We are asked to construe a remark of the learned surrogate that the proponents of the will of 1896 were entitled to a decree admitting it to probate by default as indicating an intention on his part to enter a decree that will recite that the relator has defaulted and thereby preclude him from appealing. The relator has appeared in the proceeding and will be entitled to appeal from any decree that may be entered. Section 2568 of the Code of Civil Procedure relates only to a default in appearing. The learned surrogate evidently meant by default the failure of the relator to produce evidence at the proper time, and the inference is not justified that he contemplates entering a decree reciting that it was made on the relator’s default.

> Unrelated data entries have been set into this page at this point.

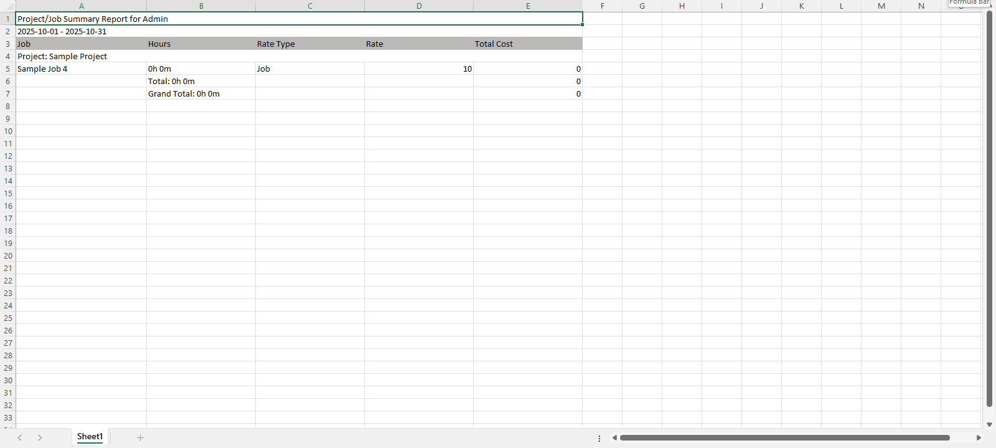Add a new sheet with plus icon
Screen dimensions: 996x448
pyautogui.click(x=140, y=437)
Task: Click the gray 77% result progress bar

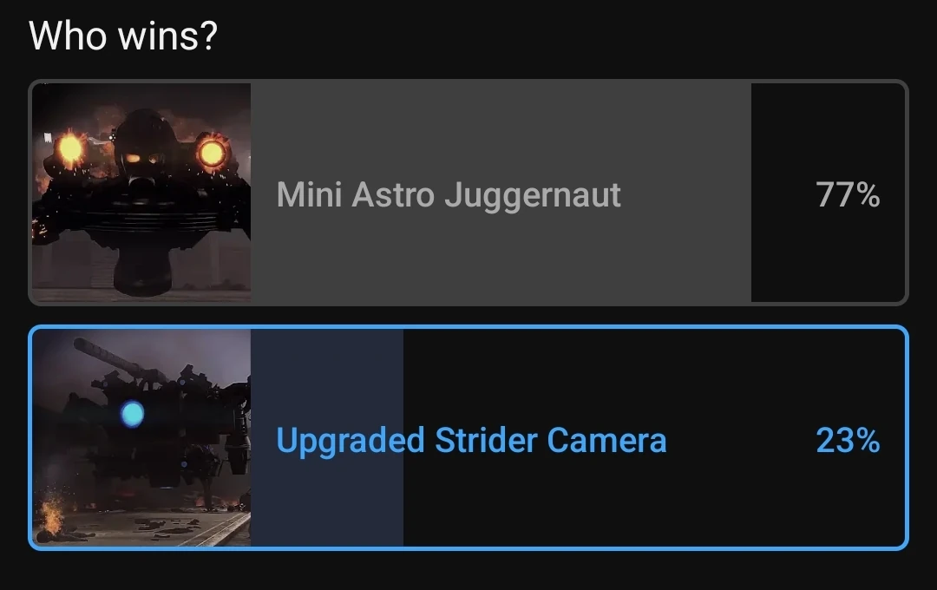Action: 501,193
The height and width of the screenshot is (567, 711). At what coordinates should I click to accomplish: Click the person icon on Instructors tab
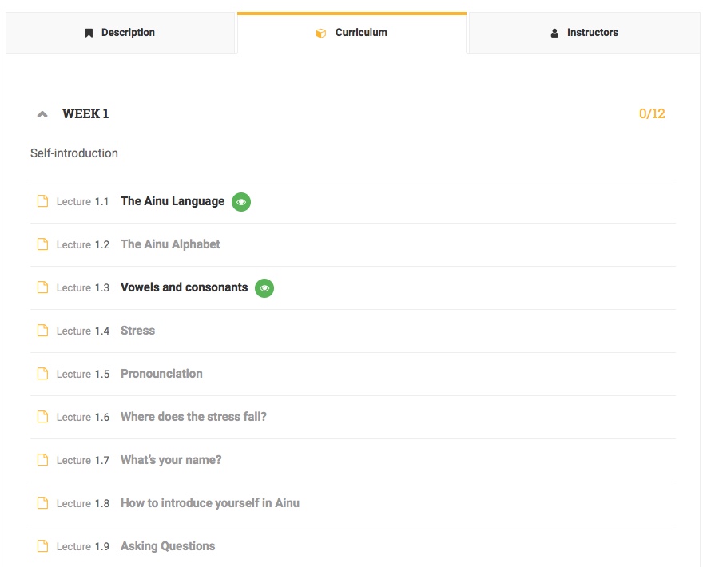pos(554,33)
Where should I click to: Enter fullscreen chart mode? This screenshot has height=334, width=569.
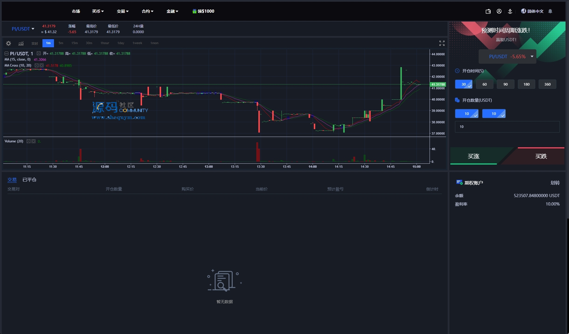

It is suggested by counsel for relator that, if the writ be refused, it will be taken as an indication that, in the opinion of this court, the surrogate may properly dismiss the proceedings for the probate of the will of 1900 and admit to probate the will of 1896. That would be an unwarranted inference. We refrain from expressing any opinion on questions of evidence, practice, procedure and discretion until they are properly before us by appeal. We merely hold that the surrogate has jurisdiction and is not proceeding in excess of his jurisdiction in a manner to justify issuing an absolute writ of prohibition.
The alternative writ was, therefore, properly quashed and dismissed and an absolute writ properly denied. The order should be affirmed, with fifty dollars costs and disbursements, and the surro*349gate and respondent are authorized to proceed in the matter of probating said wills as if the alternative writ had not been issued.
Patterson, Ingraham, McLaughlin and Hatch, JJ., concurred.